__QUOTED TEXT__:
* * *
The previous post introduced having a hypothesis class \( \mathcal H\), and the model \( h_S\) determined from a training set \( S = \mathcal X^{train}\). In practice, think of choosing an algorithm that works on a training set and determines a model (for example, the linear algebra procedure to determine the LSR line from data). 1 If \( \mathcal H\) is more restricted (has more bias), then the assumptions are stronger about how the data is really distributed. Of course, introducing too much bias will hurt the predictive potential of the resulting model, as well.
In this post, we will see a decomposition of the expected value of a loss function (the MSE in regression) into the Bias and the Complexity of \( \mathcal H\), and we will see the need to balance them in order to get high quality results from machine learning algorithms.
Contents
Not complex enough.
As a spot check, consider an extreme case where \( \mathcal H\) contains only constant functions.
Binary classification: would mean the model can only output +1 for every instance, or output -1 for every instance (so \( |\mathcal H| = 2\)). That is bad news if the true distribution of the data, \( \mathcal D\), has both labels +1 and -1 on significantly many points in \( \mathcal X\).
Linear regression: would mean you are restricting to horizontal regression lines (since having constant \( y\)-values on the line gives a constant model output). For simplicity, suppose that the source of the data requires the \( y\)-values to be in some interval \( [a,b]\), and the distribution of \( y\)-values is uniform in that range. 2
Among all possibilities for \( S\), it is more likely that observed \( y\)-values in \( S\) will have an average that is close to the overall average \( \bar y = \frac{a+b}2\), than it is that their average would not be near \( \bar y\). 3 In fact, the expected horizontal regression line would be \( y = \bar y\). Since data is distributed uniformly throughout the range, this expected model will have high variance between the observations and the model’s prediction. That is,
\( {\displaystyle\frac{1}{m}\sum_{i=1}^m (\hat y_i – y_i)^2 = \frac{1}{m}\sum_{i=1}^m (\bar y – y_i)^2}\)
* * *
__STORED RECORDS__:
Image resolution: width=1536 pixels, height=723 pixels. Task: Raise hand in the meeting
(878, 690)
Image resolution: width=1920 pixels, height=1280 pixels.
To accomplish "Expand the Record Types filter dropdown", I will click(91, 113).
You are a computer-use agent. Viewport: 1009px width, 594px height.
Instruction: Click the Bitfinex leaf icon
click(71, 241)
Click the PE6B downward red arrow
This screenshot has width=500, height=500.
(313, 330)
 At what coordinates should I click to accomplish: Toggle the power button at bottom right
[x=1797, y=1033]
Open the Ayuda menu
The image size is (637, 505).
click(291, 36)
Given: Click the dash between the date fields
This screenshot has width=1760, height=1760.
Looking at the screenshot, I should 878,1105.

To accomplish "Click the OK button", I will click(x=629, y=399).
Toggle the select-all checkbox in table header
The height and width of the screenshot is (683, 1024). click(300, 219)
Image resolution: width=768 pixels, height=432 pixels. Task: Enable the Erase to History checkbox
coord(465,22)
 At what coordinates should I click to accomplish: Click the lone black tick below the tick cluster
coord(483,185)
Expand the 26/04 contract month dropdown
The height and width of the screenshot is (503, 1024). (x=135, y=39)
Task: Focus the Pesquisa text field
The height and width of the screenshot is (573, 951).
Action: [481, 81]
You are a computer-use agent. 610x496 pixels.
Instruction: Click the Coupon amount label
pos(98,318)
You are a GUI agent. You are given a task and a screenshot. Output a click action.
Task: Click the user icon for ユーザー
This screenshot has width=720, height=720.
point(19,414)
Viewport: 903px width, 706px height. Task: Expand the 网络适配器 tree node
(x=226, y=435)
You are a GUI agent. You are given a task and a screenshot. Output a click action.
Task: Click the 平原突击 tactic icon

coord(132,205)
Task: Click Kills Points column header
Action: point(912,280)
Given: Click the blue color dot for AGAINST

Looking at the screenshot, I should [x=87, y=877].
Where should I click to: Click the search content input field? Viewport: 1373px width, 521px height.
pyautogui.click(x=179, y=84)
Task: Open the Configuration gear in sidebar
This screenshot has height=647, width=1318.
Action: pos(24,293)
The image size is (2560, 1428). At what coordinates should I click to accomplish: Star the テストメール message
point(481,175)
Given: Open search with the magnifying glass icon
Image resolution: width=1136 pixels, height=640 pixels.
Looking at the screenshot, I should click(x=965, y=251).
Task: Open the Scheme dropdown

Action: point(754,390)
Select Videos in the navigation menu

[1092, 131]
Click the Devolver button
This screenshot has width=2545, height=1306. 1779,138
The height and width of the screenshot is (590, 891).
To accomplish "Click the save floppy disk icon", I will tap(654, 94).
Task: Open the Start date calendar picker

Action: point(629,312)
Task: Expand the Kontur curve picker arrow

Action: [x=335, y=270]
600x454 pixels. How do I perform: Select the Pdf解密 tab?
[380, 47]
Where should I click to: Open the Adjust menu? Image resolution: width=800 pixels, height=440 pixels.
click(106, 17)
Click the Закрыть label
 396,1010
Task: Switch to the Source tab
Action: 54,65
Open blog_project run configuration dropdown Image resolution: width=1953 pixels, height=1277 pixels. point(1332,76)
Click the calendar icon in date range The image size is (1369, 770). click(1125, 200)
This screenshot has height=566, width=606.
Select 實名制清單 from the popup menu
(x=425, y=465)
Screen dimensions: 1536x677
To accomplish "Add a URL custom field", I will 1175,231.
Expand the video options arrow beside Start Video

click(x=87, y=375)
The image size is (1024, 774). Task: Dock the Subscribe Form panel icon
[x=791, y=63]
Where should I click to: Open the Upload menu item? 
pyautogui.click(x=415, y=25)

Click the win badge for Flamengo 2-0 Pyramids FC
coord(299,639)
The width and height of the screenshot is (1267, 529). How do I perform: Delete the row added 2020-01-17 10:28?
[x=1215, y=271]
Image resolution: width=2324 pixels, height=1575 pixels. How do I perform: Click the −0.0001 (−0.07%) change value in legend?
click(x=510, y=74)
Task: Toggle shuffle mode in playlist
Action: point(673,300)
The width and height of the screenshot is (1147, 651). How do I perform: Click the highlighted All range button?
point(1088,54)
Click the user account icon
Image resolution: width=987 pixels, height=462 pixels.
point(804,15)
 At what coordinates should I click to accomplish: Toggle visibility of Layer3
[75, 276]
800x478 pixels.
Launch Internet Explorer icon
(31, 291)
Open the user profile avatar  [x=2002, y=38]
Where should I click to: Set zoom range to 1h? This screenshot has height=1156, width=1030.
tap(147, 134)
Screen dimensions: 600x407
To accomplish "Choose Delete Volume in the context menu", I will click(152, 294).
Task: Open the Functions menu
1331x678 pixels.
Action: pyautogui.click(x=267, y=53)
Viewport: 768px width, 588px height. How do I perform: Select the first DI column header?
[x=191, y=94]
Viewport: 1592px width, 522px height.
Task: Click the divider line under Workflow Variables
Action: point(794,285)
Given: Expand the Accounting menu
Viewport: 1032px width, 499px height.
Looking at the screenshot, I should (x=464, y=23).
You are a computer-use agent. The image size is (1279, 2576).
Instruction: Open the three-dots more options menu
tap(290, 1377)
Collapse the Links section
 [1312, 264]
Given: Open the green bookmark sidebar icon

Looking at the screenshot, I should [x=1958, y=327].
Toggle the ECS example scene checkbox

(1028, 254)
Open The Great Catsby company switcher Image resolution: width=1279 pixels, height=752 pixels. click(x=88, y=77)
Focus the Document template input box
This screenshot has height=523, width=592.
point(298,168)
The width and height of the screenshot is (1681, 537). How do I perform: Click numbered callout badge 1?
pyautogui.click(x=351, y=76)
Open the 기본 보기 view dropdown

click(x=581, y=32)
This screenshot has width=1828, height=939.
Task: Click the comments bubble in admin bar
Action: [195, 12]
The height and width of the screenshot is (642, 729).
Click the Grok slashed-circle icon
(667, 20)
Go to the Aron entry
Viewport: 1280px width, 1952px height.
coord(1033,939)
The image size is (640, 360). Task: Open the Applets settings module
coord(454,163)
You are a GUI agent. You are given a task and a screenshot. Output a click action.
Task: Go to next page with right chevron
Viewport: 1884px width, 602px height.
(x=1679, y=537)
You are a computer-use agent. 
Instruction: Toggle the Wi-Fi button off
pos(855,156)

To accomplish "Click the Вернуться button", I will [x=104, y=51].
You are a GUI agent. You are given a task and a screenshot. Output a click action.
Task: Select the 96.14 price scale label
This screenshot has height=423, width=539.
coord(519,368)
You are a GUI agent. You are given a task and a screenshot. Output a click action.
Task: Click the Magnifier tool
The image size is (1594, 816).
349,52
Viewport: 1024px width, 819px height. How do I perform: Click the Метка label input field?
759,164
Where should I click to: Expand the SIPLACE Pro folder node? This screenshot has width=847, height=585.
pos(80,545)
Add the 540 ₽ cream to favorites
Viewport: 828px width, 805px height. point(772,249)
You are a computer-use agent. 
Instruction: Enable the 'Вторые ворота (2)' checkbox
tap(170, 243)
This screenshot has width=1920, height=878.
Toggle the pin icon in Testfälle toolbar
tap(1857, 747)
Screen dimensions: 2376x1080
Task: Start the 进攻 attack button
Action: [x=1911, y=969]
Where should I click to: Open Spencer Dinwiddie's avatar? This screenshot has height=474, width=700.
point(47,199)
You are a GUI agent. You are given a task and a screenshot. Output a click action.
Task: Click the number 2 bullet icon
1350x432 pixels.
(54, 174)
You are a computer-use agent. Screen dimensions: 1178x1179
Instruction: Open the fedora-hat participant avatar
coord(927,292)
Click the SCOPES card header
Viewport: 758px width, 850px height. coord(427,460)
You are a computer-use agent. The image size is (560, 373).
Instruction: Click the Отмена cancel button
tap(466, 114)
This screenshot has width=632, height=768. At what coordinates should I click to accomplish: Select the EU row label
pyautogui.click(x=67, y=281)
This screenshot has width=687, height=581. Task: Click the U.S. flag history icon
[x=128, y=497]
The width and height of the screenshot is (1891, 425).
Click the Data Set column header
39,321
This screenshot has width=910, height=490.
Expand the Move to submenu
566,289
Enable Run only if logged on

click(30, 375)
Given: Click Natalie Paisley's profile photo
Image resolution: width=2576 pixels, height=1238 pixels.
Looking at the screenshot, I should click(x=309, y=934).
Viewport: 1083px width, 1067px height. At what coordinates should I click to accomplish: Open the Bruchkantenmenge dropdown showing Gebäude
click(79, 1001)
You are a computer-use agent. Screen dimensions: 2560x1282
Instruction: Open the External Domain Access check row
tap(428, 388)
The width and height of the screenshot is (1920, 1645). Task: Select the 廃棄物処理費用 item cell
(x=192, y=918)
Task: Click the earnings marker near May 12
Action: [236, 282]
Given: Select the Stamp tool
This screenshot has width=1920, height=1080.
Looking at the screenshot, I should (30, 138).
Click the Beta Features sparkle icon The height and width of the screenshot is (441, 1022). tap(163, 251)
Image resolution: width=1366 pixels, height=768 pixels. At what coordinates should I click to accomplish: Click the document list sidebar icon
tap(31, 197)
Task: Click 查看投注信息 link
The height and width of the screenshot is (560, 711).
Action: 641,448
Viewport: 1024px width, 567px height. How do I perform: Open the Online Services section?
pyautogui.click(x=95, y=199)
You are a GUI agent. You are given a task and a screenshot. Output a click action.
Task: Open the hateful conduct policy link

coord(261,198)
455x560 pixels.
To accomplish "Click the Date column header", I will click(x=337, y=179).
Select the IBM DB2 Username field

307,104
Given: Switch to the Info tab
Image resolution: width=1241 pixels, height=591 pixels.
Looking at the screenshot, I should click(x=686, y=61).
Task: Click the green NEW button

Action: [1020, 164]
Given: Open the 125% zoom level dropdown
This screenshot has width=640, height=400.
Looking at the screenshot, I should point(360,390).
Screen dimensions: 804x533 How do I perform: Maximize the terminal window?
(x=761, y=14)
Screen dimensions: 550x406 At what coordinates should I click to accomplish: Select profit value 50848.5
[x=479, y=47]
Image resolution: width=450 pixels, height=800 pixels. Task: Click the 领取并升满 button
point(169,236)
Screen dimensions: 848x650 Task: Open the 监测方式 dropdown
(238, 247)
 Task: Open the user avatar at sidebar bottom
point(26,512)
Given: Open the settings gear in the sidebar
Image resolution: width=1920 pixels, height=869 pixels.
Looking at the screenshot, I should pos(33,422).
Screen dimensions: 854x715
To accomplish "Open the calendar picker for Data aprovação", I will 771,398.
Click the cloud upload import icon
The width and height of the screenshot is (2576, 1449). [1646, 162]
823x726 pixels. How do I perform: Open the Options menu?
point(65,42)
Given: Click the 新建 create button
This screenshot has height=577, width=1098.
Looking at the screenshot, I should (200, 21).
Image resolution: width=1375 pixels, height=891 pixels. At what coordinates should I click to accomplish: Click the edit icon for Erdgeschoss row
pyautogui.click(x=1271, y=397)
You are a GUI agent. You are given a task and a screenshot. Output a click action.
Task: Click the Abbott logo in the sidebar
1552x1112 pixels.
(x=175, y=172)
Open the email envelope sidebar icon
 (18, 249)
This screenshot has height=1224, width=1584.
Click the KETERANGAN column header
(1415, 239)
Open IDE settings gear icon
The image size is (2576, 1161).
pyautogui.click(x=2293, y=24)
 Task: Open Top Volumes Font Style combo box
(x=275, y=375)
* * *
__WRITTEN PROBLEM 1__:
Answer each question from the machine learning post.
(a) In the binary classification case where \( \mathcal H\) holds only constant functions, what is \( |\mathcal H| \)?
(b) Which loss function is named for regression?
(c) What would the expected horizontal regression line be?
__WRITTEN PROBLEM 2__:
For each statement, say whether the machine learning post agrees with it. Back each answer with the deciding words from the post.
(a) A more restricted hypothesis class carries stronger assumptions about how the data is distributed.
(b) In the linear regression case, the \( y\)-values are taken to cluster near the middle of the interval.
(c) Adding too much bias improves the predictive potential of the resulting model.
__WRITTEN PROBLEM 3__:
Rewrite everything in the machine learning post from "In this post, we" down to "only constant functions.", replacing "spot check" with "sanity check".

__RESPONSE 1__:
(a) 2
(b) The MSE
(c) \( y = \bar y\), where \( \bar y = \frac{a+b}2\)

__RESPONSE 2__:
(a) Yes: "then the assumptions are stronger about how the data is really distributed"
(b) No: "Since data is distributed uniformly throughout the range"
(c) No: "introducing too much bias will hurt the predictive potential of the resulting model"

__RESPONSE 3__:
In this post, we will see a decomposition of the expected value of a loss function (the MSE in regression) into the Bias and the Complexity of \( \mathcal H\), and we will see the need to balance them in order to get high quality results from machine learning algorithms.
Contents
Not complex enough.
As a sanity check, consider an extreme case where \( \mathcal H\) contains only constant functions.